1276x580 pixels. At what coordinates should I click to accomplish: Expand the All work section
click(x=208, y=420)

----

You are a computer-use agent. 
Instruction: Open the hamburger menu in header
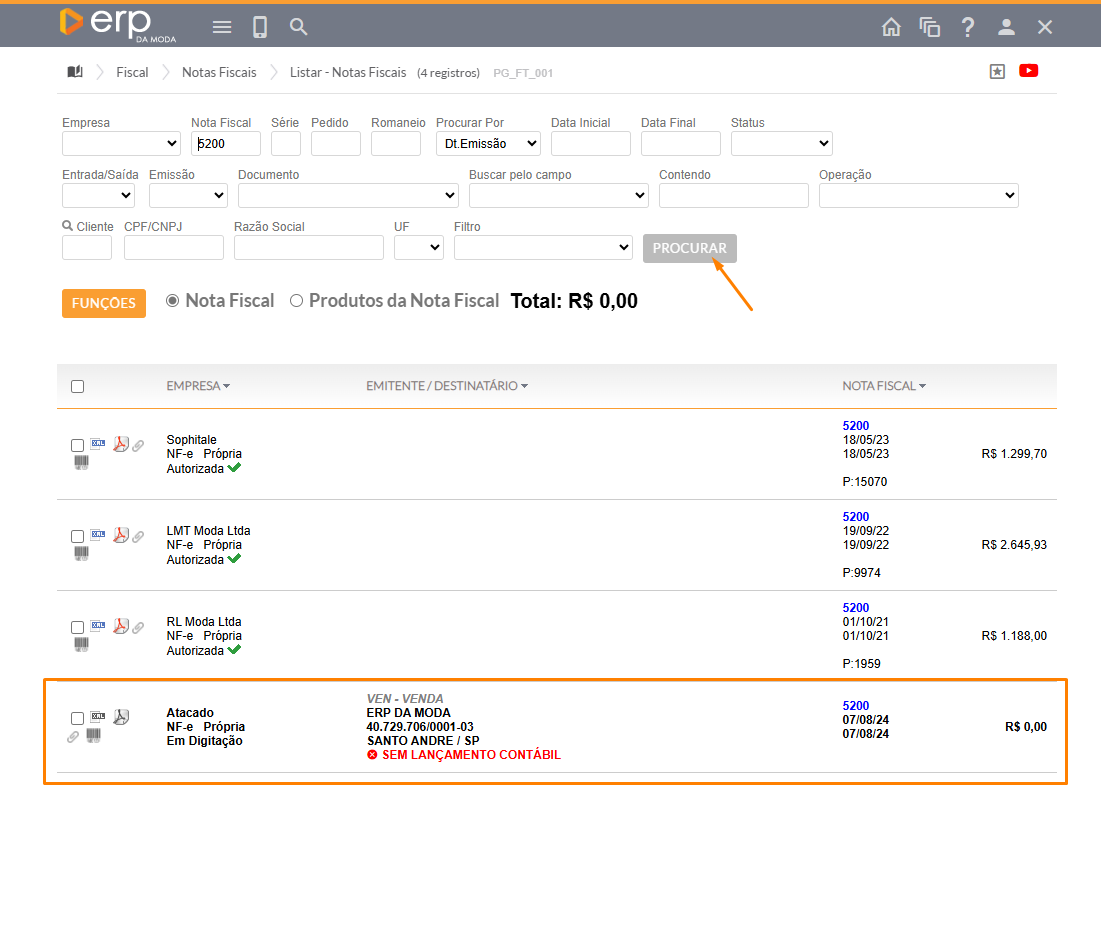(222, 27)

----

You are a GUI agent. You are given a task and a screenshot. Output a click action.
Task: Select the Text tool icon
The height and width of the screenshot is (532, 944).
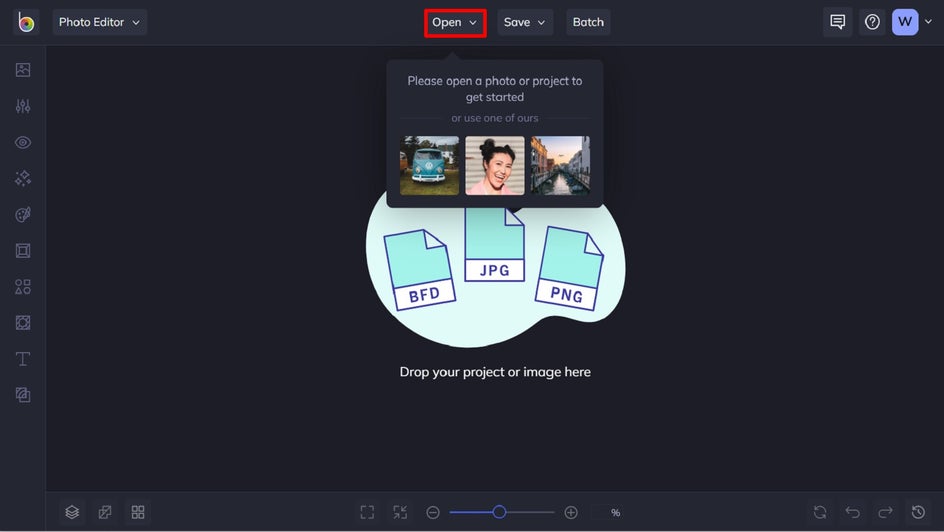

----

Scan the lines above for "Task: Select the Text tool icon" and for "The height and". Repeat exactly the line holding each of them and every line in between.

• Output for this exercise:
Task: Select the Text tool icon
The height and width of the screenshot is (532, 944).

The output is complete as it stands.